Background: Identifying individuals as obese classifies them based upon their weight, however such a distinction fails to account for the variation within this group across other factors such as health, socio-economic and behavioural characteristics. Current research is therefore constrained in its understanding of obesity, ignoring how factors are inter-related within the group. The study aims to examine the existence of subgroups of obese individuals. Methods: Data were collected from the South Yorkshire Cohort (2010-2012), a longitudinal observational study. Information on demographic characteristics, health status, wellbeing, health- and obesity-related behaviours were selected as inputs for individuals aged 16 to 85. Only individuals with a body mass index of greater than or equal to 30 were considered (n=4144). A two-step cluster analysis was used to explore the existence of individuals with similar characteristics within the data. Results: The cluster analysis showed six distinct groups of individuals within those classified as obese. These subgroups included a cluster of males with high alcohol consumption, two groups of healthy individuals which varied by age, two poor health clusters that differed by the types of long-term conditions found in each and a final cluster which displayed the worst health, exercise and socio-economic characteristics. Conclusions: There are clear subgroups of individual types within the obese BMI group, showing that studies which assume the obese to be similar are at risk of committing an ecological fallacy. It is important to account for this variation in experiences when devising policy interventions as each group will require a different approach.

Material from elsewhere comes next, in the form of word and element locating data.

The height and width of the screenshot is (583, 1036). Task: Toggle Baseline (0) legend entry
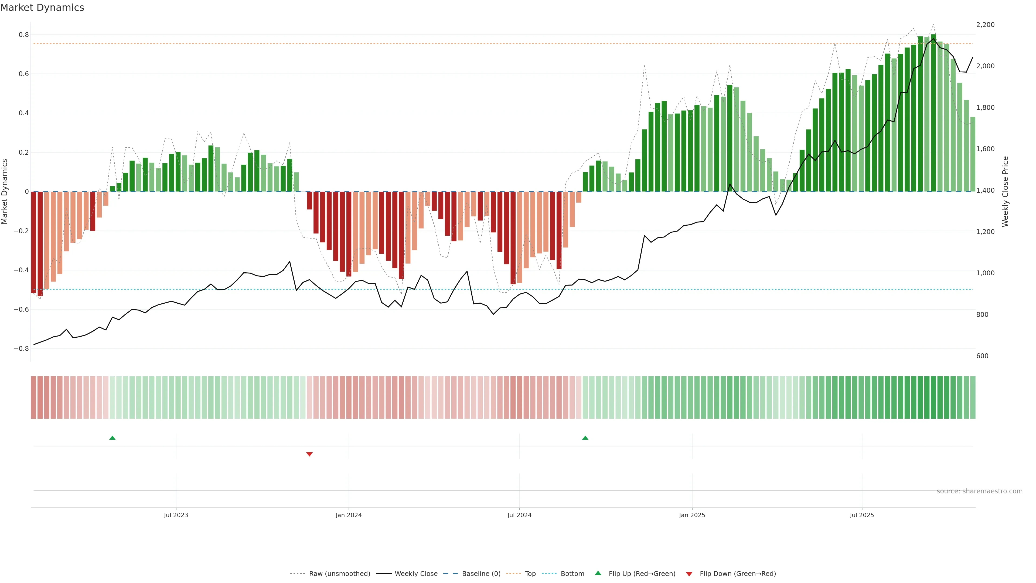(x=481, y=574)
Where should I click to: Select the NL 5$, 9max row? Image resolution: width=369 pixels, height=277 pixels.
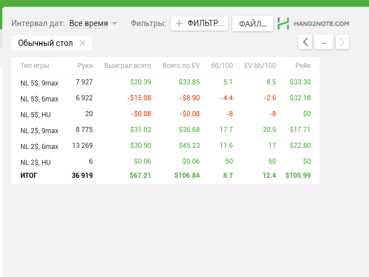tap(166, 82)
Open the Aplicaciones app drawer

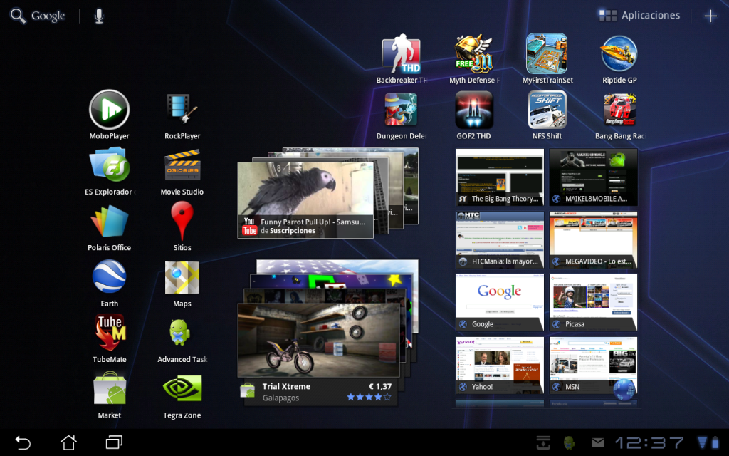(x=639, y=16)
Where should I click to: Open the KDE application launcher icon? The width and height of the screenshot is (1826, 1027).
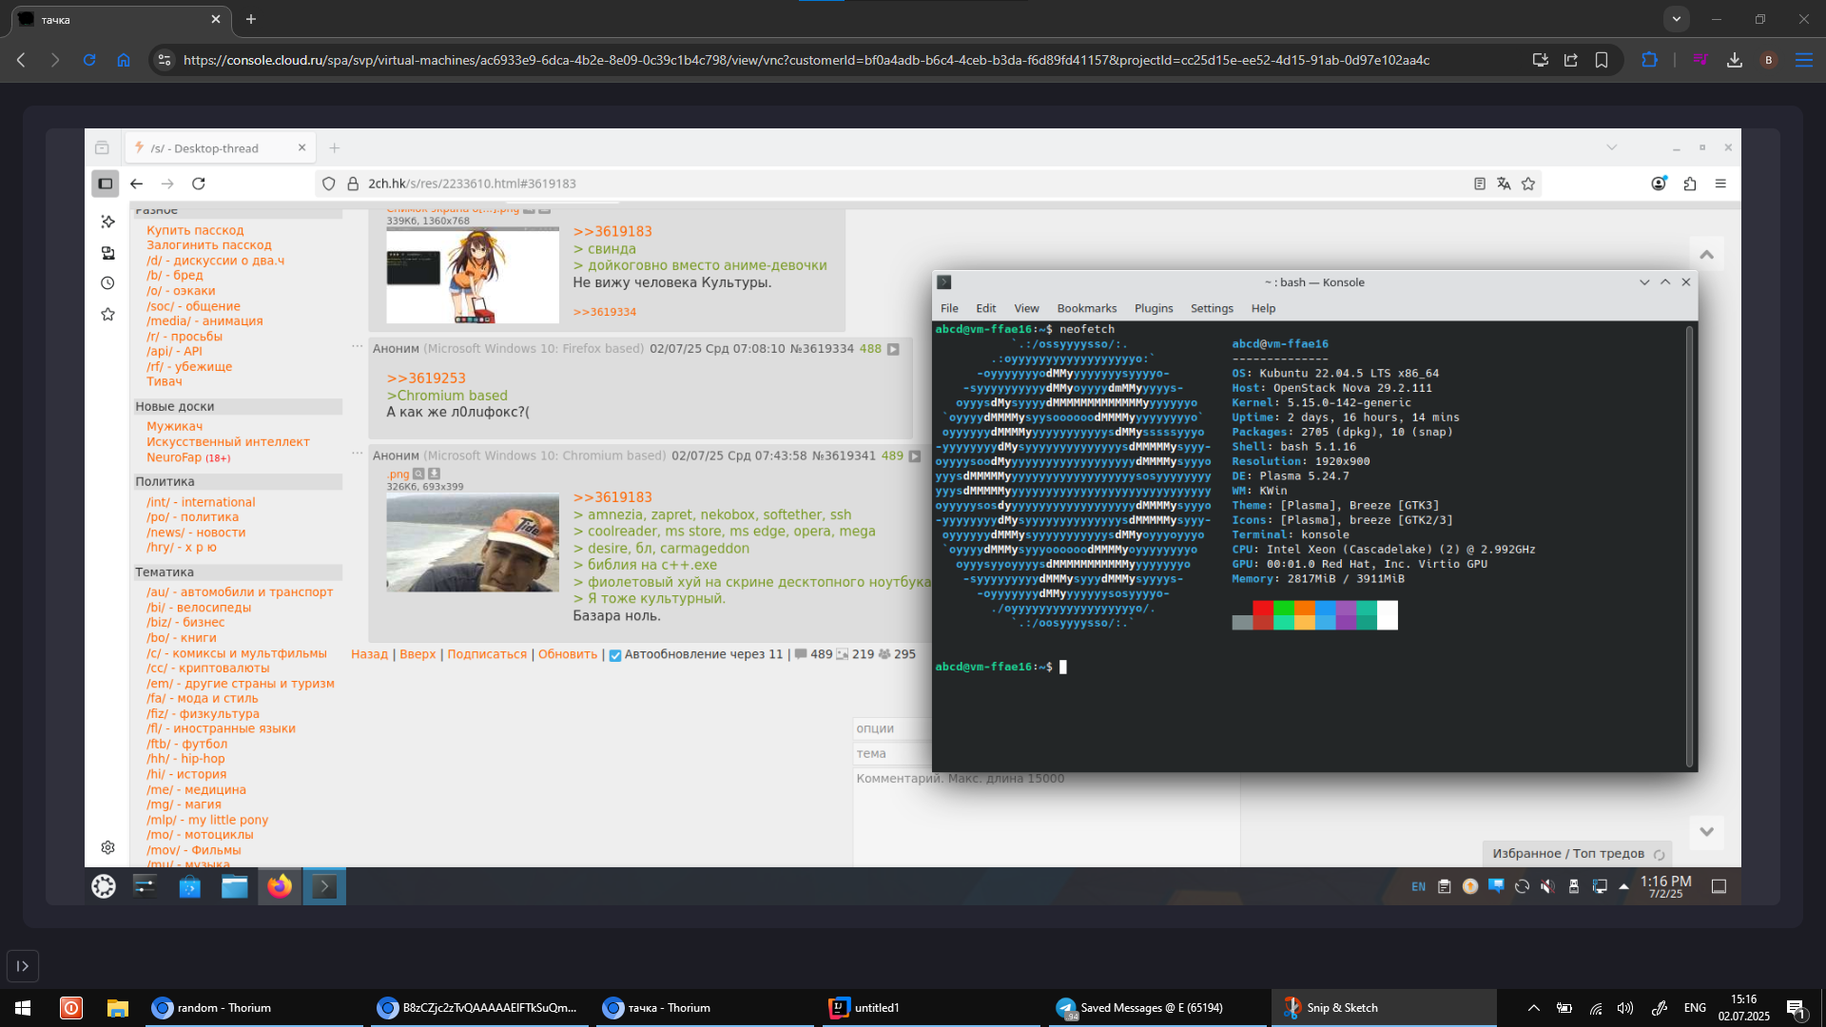point(103,886)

Parental education and child obesity, differentiating the role of mothers and fathers
Nichola Shackleton, Institute of Education, University of London

This paper considers the role of parental education on child obesity, focusing on the independent association between mother’s education and child overweight status and father’s education and child overweight status. Data from the Millennium Cohort Study (approximately age 7) are analysed. A sub-sample of families with two biological parents is used in the main analysis. Child weight status was measured using the IOTF criteria. Sequential logistic regressions are used to assess i) whether the previously reported association between mother’s education and child weight status is confounded by the exclusion of father’s education, ii) whether there are gender specific relationships between parental education and child weight status and iii) whether the association between parental education and child weight status is independent of other socio-economic factors. The results suggest that father’s education has a stronger association to child overweight status than mother’s education. The findings were consistent with different measures of parental education and were replicated in another UK birth cohort.